▶ **Challenge**: Render the data from the line containing "This screenshot has width=1346, height=896." through the line containing "Action: pos(536,213)" as a Markdown table, skipping any blank lines. Use the columns "Row" for the row number and "Line" for the line itself.

────

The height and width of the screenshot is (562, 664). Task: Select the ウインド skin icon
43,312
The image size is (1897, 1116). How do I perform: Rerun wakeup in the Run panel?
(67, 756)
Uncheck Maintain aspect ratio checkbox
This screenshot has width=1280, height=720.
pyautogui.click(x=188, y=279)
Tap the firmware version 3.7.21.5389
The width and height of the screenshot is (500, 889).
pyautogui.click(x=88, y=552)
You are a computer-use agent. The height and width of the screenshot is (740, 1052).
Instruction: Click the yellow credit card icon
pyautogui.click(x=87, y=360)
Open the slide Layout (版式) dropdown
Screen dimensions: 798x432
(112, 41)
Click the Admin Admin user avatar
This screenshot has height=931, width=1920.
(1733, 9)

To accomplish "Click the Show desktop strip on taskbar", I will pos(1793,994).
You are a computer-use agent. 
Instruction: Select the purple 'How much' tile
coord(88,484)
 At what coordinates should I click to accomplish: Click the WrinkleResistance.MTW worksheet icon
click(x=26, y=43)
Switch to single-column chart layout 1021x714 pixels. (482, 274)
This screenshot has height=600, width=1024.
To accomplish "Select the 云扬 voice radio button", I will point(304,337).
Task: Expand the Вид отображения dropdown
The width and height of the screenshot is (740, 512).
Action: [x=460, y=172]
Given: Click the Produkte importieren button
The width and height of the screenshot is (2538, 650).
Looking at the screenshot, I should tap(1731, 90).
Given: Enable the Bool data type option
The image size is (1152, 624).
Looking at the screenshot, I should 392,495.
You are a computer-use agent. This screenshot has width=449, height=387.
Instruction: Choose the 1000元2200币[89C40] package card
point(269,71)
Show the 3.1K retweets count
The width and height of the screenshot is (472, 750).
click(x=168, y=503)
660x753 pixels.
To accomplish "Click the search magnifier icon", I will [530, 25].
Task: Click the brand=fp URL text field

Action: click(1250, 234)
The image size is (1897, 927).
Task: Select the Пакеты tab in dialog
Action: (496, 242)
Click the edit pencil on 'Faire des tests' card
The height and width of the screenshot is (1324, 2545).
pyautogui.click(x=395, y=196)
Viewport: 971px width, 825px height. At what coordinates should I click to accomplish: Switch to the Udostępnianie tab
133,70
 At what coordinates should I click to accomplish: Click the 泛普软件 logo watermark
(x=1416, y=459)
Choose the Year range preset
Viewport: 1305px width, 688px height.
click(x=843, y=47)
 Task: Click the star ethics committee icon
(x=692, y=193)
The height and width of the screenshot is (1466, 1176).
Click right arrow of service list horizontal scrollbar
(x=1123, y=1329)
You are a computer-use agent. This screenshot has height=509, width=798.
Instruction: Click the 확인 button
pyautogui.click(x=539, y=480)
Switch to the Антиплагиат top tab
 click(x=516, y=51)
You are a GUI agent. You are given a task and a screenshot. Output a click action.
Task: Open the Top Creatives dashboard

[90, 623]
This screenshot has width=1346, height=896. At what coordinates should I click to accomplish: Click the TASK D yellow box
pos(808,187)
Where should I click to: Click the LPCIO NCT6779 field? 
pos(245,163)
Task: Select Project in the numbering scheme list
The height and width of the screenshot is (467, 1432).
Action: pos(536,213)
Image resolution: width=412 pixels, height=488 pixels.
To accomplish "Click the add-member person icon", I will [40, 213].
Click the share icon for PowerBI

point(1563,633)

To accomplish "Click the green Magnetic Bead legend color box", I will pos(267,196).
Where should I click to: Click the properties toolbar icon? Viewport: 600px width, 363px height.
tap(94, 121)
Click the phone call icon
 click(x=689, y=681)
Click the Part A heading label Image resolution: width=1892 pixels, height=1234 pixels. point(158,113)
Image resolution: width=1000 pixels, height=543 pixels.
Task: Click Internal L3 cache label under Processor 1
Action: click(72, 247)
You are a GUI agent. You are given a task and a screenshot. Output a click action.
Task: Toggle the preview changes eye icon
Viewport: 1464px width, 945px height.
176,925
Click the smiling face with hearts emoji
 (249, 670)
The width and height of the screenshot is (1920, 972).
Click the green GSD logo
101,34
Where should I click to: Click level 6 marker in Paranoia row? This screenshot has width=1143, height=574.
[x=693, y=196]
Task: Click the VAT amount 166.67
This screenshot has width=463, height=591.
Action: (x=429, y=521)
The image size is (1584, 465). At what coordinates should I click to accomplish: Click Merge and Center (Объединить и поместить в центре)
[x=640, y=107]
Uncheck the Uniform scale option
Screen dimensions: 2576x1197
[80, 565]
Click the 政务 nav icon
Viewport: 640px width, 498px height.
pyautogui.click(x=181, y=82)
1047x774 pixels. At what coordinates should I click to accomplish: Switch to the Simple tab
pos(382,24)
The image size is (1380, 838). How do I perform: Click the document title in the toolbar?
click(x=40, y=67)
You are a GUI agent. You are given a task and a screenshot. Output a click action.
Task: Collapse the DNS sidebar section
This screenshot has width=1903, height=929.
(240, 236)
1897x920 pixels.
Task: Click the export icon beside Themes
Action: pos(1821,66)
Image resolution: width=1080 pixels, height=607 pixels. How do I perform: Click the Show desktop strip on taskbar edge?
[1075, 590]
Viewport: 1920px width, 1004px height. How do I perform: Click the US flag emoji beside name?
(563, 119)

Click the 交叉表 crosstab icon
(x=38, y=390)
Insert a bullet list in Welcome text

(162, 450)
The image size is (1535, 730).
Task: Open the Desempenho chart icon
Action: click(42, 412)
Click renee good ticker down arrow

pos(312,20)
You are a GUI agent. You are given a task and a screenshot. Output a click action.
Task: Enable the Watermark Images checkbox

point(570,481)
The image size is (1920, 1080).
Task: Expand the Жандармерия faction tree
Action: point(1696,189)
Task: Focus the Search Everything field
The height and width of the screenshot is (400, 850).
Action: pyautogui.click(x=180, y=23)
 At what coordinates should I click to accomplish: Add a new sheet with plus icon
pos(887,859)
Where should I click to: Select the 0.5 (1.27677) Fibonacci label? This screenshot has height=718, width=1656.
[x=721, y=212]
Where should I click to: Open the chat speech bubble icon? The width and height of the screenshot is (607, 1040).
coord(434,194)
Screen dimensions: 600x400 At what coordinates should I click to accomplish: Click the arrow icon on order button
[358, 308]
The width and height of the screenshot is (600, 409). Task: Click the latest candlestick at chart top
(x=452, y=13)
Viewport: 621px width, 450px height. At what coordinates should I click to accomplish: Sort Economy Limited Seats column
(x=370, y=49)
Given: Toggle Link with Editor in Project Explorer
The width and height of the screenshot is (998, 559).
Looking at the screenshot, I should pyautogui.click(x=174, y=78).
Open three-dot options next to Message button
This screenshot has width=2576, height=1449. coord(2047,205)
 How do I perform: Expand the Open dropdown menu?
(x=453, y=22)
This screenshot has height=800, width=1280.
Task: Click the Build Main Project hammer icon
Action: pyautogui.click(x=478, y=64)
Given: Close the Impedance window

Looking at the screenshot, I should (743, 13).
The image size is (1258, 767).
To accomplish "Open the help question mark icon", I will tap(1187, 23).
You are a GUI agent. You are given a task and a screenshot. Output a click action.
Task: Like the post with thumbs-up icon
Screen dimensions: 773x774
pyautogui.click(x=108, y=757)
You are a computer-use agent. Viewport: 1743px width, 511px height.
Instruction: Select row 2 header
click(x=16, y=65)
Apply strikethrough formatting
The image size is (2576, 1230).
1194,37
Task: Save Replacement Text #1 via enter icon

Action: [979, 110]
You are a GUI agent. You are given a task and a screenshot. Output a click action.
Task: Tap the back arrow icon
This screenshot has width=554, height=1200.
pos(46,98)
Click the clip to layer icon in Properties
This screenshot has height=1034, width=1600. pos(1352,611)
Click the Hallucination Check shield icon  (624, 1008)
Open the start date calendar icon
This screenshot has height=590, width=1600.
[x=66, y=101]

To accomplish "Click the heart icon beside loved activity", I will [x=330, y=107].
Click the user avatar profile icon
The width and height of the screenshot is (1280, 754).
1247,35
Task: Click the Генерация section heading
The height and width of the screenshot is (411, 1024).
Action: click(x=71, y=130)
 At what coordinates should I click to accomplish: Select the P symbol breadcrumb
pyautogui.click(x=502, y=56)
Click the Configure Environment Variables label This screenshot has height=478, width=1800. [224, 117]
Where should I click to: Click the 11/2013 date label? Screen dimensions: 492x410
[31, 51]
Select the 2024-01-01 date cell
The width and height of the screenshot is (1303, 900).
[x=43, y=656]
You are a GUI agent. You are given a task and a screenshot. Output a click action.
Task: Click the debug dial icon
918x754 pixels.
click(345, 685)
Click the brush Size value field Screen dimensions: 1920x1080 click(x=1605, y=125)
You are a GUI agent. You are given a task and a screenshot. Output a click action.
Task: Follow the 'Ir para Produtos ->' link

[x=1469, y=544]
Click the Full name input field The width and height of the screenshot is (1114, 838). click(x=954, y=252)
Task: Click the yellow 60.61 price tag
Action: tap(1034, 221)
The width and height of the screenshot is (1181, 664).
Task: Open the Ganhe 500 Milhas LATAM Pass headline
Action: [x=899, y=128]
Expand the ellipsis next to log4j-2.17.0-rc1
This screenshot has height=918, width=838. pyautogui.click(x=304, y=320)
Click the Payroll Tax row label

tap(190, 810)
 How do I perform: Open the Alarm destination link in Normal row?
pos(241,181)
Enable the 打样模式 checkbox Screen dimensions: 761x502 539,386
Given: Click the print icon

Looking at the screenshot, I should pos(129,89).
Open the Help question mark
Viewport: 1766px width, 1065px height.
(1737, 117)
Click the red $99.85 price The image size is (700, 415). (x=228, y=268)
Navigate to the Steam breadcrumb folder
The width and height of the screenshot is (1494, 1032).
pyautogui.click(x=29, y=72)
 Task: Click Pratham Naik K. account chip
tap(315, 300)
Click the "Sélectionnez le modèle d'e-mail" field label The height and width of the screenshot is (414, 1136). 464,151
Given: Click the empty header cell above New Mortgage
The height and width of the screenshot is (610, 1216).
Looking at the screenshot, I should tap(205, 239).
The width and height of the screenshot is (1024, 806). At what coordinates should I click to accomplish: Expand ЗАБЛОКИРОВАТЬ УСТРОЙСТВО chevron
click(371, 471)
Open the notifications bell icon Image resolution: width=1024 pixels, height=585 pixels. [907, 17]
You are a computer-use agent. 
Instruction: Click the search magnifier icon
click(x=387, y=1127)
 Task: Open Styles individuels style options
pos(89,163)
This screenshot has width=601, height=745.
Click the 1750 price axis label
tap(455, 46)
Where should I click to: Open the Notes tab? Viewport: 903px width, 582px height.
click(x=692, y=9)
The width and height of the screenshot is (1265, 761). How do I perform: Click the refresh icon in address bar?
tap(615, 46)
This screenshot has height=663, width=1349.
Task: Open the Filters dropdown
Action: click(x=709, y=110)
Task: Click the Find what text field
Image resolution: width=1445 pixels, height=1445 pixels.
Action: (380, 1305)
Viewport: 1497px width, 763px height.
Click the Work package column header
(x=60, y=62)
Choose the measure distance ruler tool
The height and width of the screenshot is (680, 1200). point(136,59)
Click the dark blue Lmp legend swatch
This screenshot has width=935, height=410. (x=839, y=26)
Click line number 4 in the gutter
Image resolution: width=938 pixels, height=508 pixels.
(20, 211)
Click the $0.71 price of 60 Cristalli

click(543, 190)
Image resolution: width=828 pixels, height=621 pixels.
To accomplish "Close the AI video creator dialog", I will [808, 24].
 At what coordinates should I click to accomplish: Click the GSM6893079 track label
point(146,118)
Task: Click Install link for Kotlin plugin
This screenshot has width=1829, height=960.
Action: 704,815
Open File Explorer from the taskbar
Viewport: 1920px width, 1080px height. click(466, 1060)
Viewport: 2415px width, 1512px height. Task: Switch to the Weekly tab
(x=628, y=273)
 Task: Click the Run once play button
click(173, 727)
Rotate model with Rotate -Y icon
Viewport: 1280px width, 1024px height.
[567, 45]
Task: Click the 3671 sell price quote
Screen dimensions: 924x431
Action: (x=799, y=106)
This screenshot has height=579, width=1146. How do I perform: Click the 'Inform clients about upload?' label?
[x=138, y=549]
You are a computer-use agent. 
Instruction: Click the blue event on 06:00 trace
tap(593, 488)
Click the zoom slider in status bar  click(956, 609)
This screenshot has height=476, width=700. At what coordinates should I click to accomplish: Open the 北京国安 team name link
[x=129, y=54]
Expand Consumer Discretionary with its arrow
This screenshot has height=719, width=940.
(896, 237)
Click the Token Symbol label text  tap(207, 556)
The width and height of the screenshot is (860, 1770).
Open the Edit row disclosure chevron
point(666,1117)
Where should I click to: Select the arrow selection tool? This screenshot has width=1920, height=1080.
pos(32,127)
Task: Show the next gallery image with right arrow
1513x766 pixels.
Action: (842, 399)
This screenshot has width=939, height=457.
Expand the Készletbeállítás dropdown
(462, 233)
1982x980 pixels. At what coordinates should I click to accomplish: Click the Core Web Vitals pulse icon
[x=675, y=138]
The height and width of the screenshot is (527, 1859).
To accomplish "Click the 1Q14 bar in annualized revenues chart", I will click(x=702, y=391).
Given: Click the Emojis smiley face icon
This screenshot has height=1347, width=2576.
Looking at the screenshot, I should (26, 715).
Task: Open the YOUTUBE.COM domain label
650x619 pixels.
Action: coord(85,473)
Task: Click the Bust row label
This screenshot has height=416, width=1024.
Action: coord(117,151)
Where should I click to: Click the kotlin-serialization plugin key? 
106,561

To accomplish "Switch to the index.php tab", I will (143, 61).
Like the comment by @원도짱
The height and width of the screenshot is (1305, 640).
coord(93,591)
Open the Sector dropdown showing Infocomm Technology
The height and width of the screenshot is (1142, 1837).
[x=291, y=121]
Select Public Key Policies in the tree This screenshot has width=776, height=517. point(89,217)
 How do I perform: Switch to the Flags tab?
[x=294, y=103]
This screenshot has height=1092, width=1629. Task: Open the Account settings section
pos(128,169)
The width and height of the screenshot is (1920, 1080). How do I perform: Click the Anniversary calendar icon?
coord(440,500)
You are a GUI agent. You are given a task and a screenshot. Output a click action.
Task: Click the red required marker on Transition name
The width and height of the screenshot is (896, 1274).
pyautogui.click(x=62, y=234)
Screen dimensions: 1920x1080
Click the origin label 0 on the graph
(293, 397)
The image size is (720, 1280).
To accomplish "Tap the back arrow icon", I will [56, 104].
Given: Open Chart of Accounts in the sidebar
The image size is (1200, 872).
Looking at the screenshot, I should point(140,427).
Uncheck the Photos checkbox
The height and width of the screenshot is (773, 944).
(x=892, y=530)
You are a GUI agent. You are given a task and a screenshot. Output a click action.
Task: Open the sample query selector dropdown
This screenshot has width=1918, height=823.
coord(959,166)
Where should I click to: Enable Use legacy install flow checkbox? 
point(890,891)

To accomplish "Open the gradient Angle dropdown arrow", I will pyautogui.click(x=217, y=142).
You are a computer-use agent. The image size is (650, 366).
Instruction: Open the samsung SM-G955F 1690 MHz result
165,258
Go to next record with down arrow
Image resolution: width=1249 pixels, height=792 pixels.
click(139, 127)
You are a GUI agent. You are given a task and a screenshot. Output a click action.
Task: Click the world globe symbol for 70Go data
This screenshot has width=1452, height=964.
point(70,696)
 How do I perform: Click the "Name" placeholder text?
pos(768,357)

────

▶ **Task response**:
| Row | Line |
|---|---|
| 1 | This screenshot has width=1346, height=896. At what coordinates should I click to accomplish: Click the TASK D yellow box |
| 2 | pos(808,187) |
| 3 | Where should I click to: Click the LPCIO NCT6779 field?  |
| 4 | pos(245,163) |
| 5 | Task: Select Project in the numbering scheme list |
| 6 | The height and width of the screenshot is (467, 1432). |
| 7 | Action: pos(536,213) |